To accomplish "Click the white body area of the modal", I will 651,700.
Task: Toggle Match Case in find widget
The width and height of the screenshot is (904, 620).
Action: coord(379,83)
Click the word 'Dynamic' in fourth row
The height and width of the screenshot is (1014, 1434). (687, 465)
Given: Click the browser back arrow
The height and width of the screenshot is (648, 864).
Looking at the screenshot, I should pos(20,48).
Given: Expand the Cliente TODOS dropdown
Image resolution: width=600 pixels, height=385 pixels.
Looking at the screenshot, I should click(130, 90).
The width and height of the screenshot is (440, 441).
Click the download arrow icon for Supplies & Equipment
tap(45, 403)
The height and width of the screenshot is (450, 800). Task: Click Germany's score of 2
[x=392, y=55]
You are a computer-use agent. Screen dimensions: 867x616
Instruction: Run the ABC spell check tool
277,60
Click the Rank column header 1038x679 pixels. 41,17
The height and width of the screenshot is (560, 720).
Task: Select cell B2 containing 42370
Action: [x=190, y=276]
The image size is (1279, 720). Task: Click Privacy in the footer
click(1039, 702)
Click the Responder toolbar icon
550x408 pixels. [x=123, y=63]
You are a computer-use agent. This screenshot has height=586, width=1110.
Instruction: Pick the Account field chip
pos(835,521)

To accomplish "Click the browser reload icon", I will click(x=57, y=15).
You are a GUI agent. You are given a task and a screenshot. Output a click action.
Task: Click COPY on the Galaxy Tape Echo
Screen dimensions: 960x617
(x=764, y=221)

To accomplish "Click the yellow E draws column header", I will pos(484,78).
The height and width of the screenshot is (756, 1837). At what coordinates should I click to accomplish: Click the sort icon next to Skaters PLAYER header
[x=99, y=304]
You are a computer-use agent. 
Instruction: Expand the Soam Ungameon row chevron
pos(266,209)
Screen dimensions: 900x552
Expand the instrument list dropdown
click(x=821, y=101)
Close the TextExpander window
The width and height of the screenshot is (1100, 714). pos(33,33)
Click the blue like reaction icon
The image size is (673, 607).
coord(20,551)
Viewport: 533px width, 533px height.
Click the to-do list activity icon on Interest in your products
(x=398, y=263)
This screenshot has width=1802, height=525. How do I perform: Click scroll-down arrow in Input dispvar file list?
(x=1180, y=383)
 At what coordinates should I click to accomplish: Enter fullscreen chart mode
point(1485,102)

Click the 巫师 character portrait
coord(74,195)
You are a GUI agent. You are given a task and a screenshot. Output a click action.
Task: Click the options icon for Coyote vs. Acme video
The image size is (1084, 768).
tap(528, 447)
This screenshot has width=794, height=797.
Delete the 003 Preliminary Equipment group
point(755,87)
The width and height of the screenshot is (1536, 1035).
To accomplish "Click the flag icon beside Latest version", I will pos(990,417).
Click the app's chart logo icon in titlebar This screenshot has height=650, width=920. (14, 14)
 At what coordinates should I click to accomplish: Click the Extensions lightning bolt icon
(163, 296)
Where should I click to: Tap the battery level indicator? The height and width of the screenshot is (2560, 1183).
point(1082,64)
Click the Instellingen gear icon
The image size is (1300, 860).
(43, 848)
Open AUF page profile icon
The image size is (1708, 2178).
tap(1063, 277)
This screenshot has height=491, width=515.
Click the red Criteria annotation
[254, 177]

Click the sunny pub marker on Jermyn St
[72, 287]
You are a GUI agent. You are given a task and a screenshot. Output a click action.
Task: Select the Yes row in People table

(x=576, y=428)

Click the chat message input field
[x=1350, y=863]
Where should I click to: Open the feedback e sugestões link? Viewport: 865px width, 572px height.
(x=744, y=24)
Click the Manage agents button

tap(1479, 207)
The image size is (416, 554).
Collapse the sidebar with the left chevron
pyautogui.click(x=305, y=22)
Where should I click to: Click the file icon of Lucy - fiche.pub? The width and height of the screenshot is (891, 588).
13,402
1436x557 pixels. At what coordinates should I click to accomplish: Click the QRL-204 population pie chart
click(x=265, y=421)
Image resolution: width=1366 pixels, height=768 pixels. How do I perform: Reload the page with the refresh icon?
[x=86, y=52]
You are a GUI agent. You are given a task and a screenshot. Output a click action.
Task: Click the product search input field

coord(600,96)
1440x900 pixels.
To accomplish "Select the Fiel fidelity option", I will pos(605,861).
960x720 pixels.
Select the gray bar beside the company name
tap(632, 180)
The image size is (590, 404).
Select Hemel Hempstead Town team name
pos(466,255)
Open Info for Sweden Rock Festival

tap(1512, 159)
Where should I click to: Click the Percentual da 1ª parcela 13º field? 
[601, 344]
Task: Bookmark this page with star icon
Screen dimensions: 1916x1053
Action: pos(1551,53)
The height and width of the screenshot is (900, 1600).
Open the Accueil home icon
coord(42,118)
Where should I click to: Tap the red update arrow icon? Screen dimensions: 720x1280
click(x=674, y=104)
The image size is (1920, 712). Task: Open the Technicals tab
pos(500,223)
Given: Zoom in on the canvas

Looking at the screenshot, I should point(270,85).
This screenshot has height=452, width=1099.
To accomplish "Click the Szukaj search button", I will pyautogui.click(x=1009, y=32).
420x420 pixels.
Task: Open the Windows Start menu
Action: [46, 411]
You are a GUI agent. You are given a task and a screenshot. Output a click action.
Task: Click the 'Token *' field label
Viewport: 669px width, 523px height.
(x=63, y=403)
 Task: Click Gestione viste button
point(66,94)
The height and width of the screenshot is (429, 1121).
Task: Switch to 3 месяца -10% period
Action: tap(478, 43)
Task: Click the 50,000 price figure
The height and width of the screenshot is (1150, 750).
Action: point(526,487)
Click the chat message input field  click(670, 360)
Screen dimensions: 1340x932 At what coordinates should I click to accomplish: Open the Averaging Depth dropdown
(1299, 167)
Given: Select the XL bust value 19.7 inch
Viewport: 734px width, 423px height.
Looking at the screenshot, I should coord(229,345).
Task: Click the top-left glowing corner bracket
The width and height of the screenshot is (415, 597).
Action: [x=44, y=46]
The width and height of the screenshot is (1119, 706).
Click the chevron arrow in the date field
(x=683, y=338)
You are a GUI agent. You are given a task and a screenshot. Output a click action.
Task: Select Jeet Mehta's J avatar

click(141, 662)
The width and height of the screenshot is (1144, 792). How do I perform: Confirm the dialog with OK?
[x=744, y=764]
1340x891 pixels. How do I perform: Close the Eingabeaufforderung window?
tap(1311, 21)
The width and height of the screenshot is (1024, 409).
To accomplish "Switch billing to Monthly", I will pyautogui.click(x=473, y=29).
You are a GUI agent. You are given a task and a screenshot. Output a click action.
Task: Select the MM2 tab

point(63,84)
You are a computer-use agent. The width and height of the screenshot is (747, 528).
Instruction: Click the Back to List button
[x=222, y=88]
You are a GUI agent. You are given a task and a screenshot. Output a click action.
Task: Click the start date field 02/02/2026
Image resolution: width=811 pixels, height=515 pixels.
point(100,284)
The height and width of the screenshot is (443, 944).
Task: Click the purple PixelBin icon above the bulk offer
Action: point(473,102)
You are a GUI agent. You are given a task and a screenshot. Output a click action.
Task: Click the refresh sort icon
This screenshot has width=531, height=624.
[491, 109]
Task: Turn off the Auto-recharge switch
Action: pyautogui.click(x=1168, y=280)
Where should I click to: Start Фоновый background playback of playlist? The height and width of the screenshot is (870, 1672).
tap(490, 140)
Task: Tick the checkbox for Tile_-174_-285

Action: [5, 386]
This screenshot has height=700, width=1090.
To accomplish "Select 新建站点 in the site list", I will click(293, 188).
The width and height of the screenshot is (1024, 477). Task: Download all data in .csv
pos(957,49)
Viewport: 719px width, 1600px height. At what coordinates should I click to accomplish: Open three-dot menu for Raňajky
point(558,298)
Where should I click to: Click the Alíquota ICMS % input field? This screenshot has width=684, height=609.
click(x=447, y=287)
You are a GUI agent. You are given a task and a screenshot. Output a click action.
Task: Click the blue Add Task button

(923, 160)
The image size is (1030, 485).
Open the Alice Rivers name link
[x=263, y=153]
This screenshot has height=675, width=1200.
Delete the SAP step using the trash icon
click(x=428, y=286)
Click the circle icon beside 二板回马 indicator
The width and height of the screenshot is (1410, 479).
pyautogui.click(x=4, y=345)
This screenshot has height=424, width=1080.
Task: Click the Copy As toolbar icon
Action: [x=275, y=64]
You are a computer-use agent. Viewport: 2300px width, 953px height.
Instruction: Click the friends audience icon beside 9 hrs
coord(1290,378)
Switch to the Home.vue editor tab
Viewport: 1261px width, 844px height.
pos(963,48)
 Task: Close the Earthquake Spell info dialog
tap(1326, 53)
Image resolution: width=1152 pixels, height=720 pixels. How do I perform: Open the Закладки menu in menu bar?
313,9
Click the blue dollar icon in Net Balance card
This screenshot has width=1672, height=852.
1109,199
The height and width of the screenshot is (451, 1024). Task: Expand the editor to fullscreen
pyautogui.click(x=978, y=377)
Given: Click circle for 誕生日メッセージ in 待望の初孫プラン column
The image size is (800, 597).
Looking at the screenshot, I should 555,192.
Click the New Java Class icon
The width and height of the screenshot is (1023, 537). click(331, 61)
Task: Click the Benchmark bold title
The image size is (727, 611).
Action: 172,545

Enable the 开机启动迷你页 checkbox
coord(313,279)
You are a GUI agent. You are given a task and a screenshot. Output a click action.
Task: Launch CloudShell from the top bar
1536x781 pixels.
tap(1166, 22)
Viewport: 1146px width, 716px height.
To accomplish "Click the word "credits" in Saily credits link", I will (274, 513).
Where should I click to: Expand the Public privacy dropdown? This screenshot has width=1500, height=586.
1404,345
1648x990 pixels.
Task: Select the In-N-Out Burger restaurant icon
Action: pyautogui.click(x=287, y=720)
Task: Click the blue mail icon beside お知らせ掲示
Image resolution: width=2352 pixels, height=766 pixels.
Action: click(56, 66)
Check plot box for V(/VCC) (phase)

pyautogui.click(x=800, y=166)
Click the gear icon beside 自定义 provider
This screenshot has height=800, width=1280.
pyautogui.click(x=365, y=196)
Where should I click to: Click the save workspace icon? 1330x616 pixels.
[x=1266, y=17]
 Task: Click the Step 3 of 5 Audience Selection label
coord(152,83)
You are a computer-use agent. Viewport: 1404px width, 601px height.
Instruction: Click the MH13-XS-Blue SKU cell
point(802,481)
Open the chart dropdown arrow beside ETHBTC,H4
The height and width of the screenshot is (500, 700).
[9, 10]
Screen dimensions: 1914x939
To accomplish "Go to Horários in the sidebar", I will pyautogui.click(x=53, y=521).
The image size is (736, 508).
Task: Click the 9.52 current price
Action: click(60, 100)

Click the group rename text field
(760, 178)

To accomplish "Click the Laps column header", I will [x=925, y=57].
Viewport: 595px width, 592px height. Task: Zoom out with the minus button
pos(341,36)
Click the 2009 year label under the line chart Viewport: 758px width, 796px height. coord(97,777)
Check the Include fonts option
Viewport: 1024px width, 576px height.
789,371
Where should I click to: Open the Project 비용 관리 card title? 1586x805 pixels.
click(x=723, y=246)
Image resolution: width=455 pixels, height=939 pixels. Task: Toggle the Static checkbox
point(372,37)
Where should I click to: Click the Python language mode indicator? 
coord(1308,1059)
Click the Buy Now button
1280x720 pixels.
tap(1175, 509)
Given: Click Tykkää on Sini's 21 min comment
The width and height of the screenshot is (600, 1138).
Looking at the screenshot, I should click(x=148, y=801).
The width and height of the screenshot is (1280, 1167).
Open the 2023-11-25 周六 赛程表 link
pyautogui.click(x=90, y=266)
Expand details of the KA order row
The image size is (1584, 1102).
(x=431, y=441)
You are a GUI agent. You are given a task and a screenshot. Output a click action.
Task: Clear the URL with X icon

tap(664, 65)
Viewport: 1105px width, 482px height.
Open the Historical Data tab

• **Prompt**
Your answer must consist of every line in the listing that contains "circle".

• **Task output**
Click the circle icon beside 二板回马 indicator
Given: Click circle for 誕生日メッセージ in 待望の初孫プラン column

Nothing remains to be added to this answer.